I wished to get for John Hay's successor the man whom I regarded as of all the men in the country that one best fitted to be such successor. In asking him to accept the position of secretary of state I was asking him to submit to a very great pecuniary sacrifice, and I never even thought of that aspect of the question, for I knew he wouldn't, either. I knew that whatever other consideration he had to waive for and against taking the position, the consideration of how it would affect his personal fortune would not be taken into account by Elihu Root. And he has accepted.
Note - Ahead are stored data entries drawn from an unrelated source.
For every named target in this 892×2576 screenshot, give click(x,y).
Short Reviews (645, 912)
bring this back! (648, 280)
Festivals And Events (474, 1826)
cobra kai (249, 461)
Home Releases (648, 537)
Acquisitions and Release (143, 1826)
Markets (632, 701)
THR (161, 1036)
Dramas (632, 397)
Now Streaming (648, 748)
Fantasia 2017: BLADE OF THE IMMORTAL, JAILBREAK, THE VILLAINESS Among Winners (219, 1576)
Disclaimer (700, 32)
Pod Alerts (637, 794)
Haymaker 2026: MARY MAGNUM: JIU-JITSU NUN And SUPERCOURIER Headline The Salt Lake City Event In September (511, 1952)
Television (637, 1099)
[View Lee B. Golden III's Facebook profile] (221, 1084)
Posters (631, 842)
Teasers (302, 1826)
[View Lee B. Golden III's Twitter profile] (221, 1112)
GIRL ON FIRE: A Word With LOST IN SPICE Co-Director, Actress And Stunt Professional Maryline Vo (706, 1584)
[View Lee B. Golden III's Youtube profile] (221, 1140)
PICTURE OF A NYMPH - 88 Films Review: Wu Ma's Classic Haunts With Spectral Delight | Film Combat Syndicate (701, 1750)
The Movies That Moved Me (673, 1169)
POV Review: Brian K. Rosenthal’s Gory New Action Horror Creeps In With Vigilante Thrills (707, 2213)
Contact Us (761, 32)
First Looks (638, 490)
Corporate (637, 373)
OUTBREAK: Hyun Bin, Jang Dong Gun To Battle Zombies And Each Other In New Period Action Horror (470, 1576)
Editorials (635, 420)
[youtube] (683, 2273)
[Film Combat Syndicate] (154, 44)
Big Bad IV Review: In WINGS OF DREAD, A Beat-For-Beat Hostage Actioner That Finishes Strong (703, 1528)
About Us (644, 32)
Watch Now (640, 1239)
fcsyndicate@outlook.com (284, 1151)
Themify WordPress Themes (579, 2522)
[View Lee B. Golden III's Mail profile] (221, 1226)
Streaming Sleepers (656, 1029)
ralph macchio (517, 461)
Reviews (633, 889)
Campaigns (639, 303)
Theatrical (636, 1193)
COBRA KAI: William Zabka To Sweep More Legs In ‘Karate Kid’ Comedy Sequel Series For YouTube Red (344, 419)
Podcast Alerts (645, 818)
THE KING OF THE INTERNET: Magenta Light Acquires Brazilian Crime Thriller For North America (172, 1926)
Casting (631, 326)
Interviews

And now I am not speaking of Hay and Root as solitary exceptions. On the contrary, I am speaking of them as typical of a large class of men in public life, and when we hear so much criticism of certain aspects of our public life and of certain of our public servants, criticism which I regret to state is in many cases deserved, it is well for us to remember also the other side of the picture, to remember that here in America we now have and always have had at the command of the nation in any crisis, in any emergency, the very best ability to be found within the nation, and that ability given with the utmost freedom, given lavishly and generously, although to the great pecuniary loss of the man giving it. There is not in my cabinet a man to whose financial disadvantage it is not to sit in the cabinet. There is not in my cabinet one man who does not have to give up something substantial, very largely substantial sometimes, that it is a very real hardship for him to give up, in order that he may continue in the service of the nation, and have the only reward for which he looks or for which he cares, the consciousness of having done service that is worth rendering.

And I hope more and more throughout this nation to see the spirit grow which makes such service possible. I hope more and more to see the sentiment of the community as a whole become such that each man shall feel it borne in on him, whether he is in public life or in private life—mind you, some of the very greatest public services can be best rendered by those who are not in public life—that the chance to do good work is the greatest chance that can come to any man or any woman in our generation, or in any other generation. That if such work can be well done it is in itself the amplest reward and the amplest prize.